According to TfL, Tube lifts are closed for safety reasons when a trained member of staff is not present. Staff are required to have training and licences to operate lifts in the event of circumstances such as a fire. Surprisingly, every day, in buildings across the land, disabled people use lifts despite there being no staff with this particular fire training. We respect TfL’s policy, but there is no excuse for them to not have a sufficient amount of staff at each station to guarantee that the lift will be available non-stop.

Yragael Drouet a wheelchair user told us: “This has happened to me many times. Every time a lift is not working, this causes me lots of stress having to plan another journey and knowing that I will arrive on average one hour late to work”

Some of the reasons given by TfL are particularly shocking like the one published on Twitter on the 12th January by @TubeLifts: “Hammersmith: Step free access is not available to the westbound platforms due to staff training.” It is difficult to believe that this situation wasn’t planned and couldn’t be avoided.

Taking action

Picture of tfa members protesting in front of oakwood station

TfA has previously raised concerns about the growing number of Tube lift closures, which have in part been caused by the cut of 950 members of staff at London Underground stations. Some Tube stations only have one member of staff present at certain times of the day, potentially impacting upon TfL’s Turn-Up-and-Go assistance for disabled passengers. It’s unacceptable that our freedom to travel is being undermined in this way. Last year, with the support of local Assembly Member Joanne McCartney (new deputy mayor), TfA’s members gathered in front of Oakwood Station on the Piccadilly Line to challenge the surge in lift closures due to staff shortages.

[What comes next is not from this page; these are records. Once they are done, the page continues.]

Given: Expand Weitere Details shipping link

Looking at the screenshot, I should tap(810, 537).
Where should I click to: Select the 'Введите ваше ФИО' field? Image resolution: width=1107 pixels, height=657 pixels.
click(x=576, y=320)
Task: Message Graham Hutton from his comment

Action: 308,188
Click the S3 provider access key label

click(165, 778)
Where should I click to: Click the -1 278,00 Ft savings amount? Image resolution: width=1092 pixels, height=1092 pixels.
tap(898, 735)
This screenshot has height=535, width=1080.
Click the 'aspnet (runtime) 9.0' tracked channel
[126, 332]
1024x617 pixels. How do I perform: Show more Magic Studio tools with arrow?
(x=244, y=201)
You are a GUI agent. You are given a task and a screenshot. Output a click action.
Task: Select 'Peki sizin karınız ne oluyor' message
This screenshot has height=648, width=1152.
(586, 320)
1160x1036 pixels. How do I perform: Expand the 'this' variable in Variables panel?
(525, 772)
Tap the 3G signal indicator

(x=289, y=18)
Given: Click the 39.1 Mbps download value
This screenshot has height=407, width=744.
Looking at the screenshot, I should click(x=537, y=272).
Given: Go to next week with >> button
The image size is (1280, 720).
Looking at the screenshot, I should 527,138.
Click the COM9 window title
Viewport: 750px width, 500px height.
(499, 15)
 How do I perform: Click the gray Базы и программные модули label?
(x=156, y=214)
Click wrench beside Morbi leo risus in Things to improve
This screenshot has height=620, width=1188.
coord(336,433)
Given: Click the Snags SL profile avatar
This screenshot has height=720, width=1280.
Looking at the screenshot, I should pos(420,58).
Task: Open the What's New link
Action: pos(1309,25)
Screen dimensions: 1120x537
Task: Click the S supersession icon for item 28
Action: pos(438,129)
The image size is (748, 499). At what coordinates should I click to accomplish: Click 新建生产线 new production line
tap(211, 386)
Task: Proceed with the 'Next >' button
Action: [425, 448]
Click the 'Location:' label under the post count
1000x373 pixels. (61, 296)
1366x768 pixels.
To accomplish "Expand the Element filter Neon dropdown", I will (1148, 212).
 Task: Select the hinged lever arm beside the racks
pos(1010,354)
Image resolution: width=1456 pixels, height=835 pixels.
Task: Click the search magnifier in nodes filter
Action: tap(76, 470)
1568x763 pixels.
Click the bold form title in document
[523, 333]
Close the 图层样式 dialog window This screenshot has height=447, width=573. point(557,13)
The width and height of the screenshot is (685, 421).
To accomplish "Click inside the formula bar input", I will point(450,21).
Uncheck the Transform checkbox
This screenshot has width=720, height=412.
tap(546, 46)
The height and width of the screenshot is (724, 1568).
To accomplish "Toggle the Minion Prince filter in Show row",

Recently, TfA met Deputy Mayor for Transport Valerie Shawcross and the new Managing Director of London Underground Mark Wild to raise our concerns and ask them why lifts were so frequently taken out of service due to lack of staff. They said that they will look into this and TfA will make sure that they do. We also met Assembly Member Caroline Pidgeon who last year uncovered the fact that hours of lift closure due to staff shortage had risen by more than 50% between 2013 and 2014.

Disabled and older people have two demands to TfL:

Unfortunately, too few disabled and older people know that they could be entitled to a taxi when a lift is out of service. According to TfL: “If you arrive at a Tube, TfL Rail or Overground station and the lift is unavailable, staff will help you to plan an alternative journey to your destination. If there isn’t a reasonable alternative route, we’ll book you a taxi (at our cost) to take you to your destination or another step-free station from where you can continue your journey.”

* TfA made an FOI, but a month laterTfL has still not been able to provide this information.